Хотя многие центральные мотивы повести Боева обнаруживаются и в тургеневской «Поездке в Полесье» — будь то сама дорога, непроходимые северные заросли, отсылки к российской истории, крестьянин, возникающий и исчезающий в чаще, — «Картины лесной жизни» в значительной мере определяются религиозной системой координат, преимущественно отсутствующей в тексте Тургенева.
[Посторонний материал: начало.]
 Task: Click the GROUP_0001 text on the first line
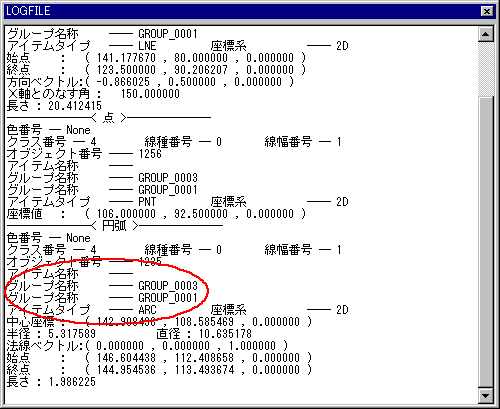pyautogui.click(x=168, y=34)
Боевский лес ассоциируется с православным иночеством и монахами-отшельниками средневековой Руси — Нилом Сорским — и исихазмом (духовной практикой безмолвной, бессловесной молитвы), оглашаемыми церковными песнопениями лесными полянами, монастырскими стенами «незыблемой твердыни веры и молитвенных храмов», а вовсе не с «гордыми», как подчеркивает Боев, и запятнанными кровью замками средневековой Европы (или же колониями для ссыльных Нового Света).

Фактически эти леса находятся в сотнях километров на северо-восток от тургеневского Полесья, по сути же боевский лес располагается и того дальше от грозной чащи, описанной Тургеневым в 1857 году. Покрывало Изиды сменил кадильный дым.

Повествование Боева приглашает в лес, взращенный на истине и религиозной традиции. Тургеневское повествование, смею предположить, целиком об отчуждении от мира леса. Аллюзии Тургенева касательно характеристики местности и исцеления тонки и изящны: купол деревенской церкви — едва ли не единственная непосредственная отсылка к православию, а соприкосновение с природой (воплощенной в изумрудноголовой мухе) возвращает охотника к жизни в той же мере, что и участие крестьянина.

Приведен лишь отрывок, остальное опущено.